Omit the images, then repeat the listing exactly.

Start of Available data

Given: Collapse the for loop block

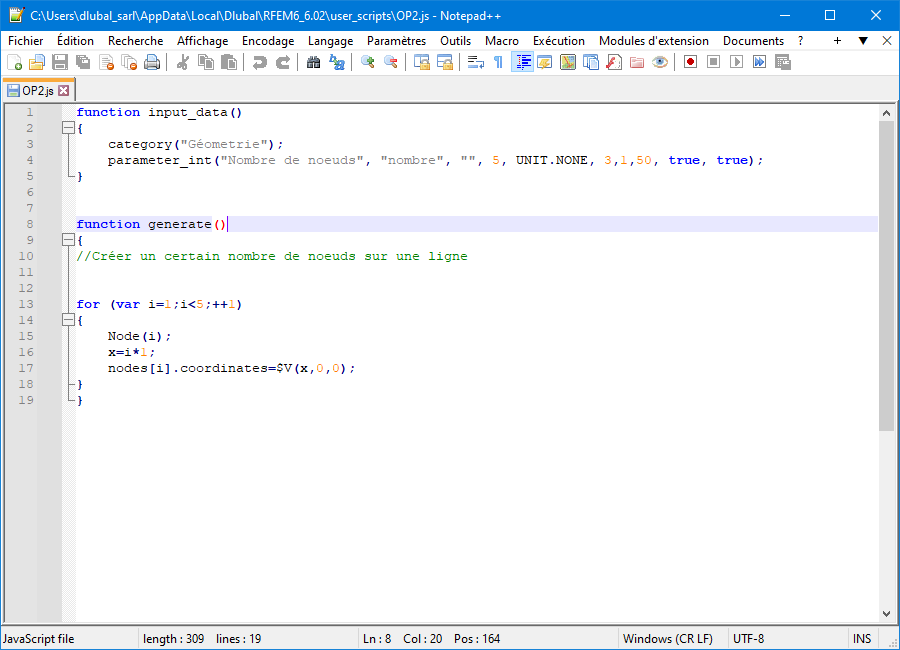Looking at the screenshot, I should (67, 320).
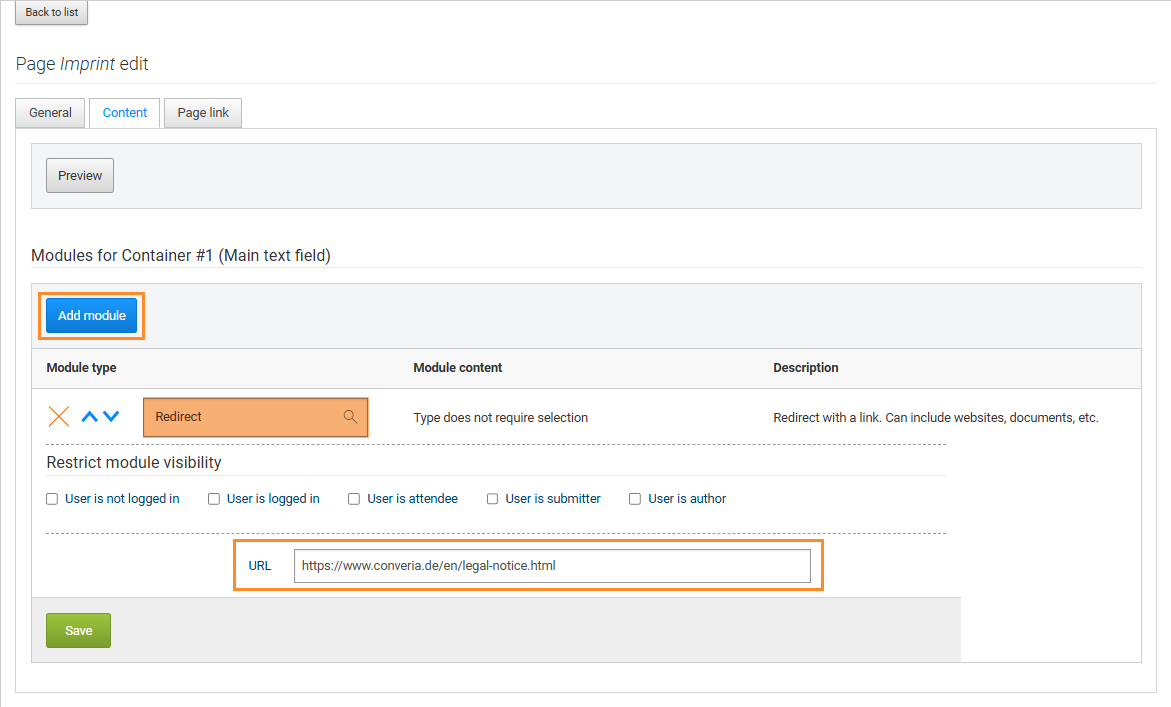The width and height of the screenshot is (1171, 707).
Task: Toggle 'User is attendee' visibility restriction
Action: point(354,499)
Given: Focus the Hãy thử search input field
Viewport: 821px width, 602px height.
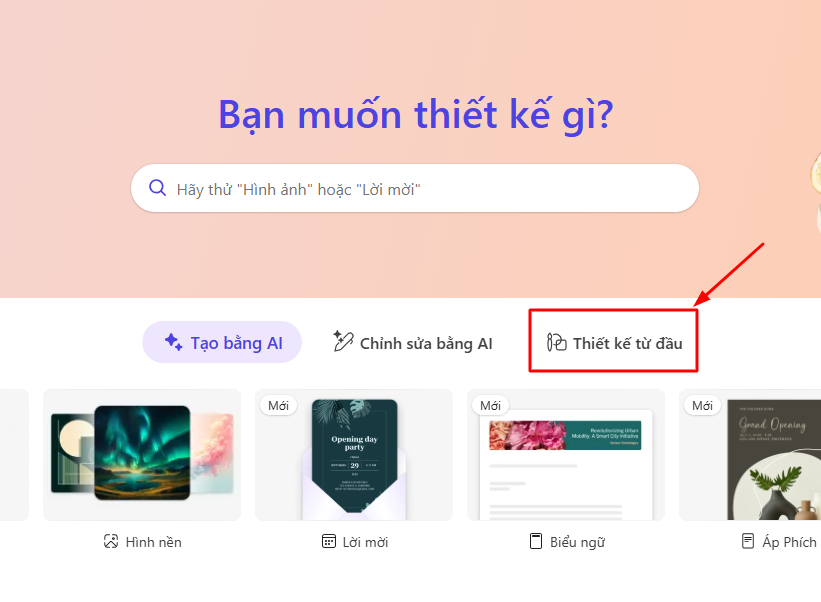Looking at the screenshot, I should click(415, 188).
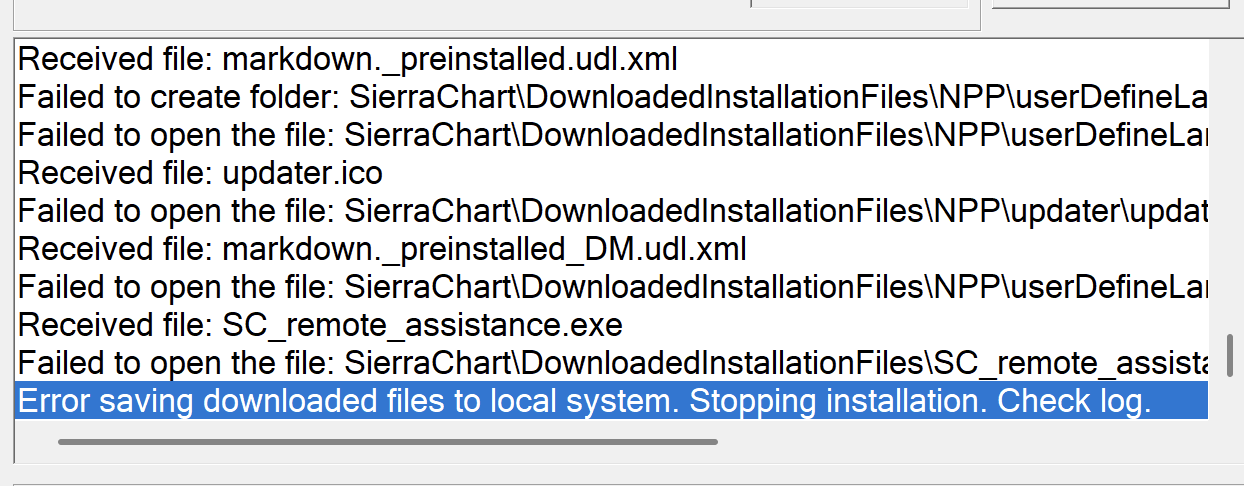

End of Available data

→ **Result of the exercise**:
Given: Collapse the for loop block

Looking at the screenshot, I should (67, 320).
The width and height of the screenshot is (1171, 707).
Task: Toggle 'User is attendee' visibility restriction
Action: point(354,499)
Given: Focus the Hãy thử search input field
Viewport: 821px width, 602px height.
Looking at the screenshot, I should click(415, 188).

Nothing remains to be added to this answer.